It is clear that behind IAF’s concerted and sustained moves over the years to delay the Tejas LCA induction, is an institutional aversion to indigenously designed and developed combat aircraft. This has a long history starting with the cold-blooded killing in the early 1970s of the Marut Mk-II, and the loss of a generation of gifted aircraft designers led by Dr Raj Mahindra who cut their teeth under the great Fockewulf design bureau chief, Dr. Kurt Tank. It is reflected in the pitch that gets shriller every time some service brass opens his mouth, demanding foreign warplanes, in the present context, the Rafale. Considering the quite exorbitant payout involved in obtaining this aircraft — which is plainly giving the Defmin Parrikar the conniptions, because he is saddled with the unenviable task of reconciling PM Modi’s manifestly spur-of-the-moment statement in Paris of offtaking 36 Rafales with the paucity of resources confronting his ministry.

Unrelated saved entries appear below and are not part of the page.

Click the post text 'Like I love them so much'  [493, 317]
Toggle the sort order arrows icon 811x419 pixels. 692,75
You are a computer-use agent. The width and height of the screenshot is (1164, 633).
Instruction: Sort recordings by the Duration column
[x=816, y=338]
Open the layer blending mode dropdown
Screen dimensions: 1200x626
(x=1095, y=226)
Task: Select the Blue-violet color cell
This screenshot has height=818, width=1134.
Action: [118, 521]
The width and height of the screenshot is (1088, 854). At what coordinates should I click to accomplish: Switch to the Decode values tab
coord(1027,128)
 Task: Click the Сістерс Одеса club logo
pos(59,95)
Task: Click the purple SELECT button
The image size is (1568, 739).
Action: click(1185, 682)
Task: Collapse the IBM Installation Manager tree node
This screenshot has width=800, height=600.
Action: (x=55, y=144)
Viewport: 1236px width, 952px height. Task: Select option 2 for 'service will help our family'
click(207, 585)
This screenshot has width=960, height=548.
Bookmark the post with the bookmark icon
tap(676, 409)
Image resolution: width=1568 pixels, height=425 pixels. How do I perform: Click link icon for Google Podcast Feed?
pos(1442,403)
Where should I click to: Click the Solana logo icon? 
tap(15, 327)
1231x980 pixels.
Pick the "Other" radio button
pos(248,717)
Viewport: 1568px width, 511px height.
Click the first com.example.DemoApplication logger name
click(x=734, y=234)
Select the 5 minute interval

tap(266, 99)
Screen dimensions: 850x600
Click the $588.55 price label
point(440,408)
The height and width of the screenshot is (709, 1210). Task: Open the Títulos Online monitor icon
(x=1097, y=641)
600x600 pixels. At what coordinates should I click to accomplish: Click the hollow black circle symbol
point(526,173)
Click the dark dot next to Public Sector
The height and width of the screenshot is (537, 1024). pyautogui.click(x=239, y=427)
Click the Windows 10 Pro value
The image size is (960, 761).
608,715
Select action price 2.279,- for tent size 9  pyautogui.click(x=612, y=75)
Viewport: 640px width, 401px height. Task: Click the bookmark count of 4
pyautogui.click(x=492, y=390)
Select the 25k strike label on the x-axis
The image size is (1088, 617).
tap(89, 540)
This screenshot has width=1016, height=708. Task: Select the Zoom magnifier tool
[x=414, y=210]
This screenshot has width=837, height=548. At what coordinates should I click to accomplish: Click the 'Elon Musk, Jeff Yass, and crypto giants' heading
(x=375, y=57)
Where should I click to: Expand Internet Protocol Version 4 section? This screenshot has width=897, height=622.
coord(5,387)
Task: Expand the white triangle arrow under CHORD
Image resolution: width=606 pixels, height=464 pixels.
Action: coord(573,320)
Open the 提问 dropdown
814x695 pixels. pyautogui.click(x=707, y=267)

An easy way out for Parriker to escape the tight corner he is in and junk the Rafale but also meet IAF’s craving for foreign combat aircraft, especially French, fighter planes, is to acquire from a financially beleagured Greece its nearly three squadrons of Mirage 2000 aircraft IAF so dearly loves. The Hellenic AF operates 45 Mirage 2000s — 20 EGM/BGM variant and 25 “5 Mk-II” version.The difference between the Greek EGM/BGM and the 5-Mk II Mirage 2000 is only an external IFR. Greece is unlikely to be disarmed — it also has some 150-odd F-16 C/Ds. So Athens would happily part with its Mirages, what with the Greek govt of Tsipras being hounded by German creditors to repay the outstanding national debt totaling nearly 200% of its GDP! The Indian fleet of Mirage 2000, it may be recalled, is being upgraded @ $52 million/plane to the Mirage 2000-5 standard.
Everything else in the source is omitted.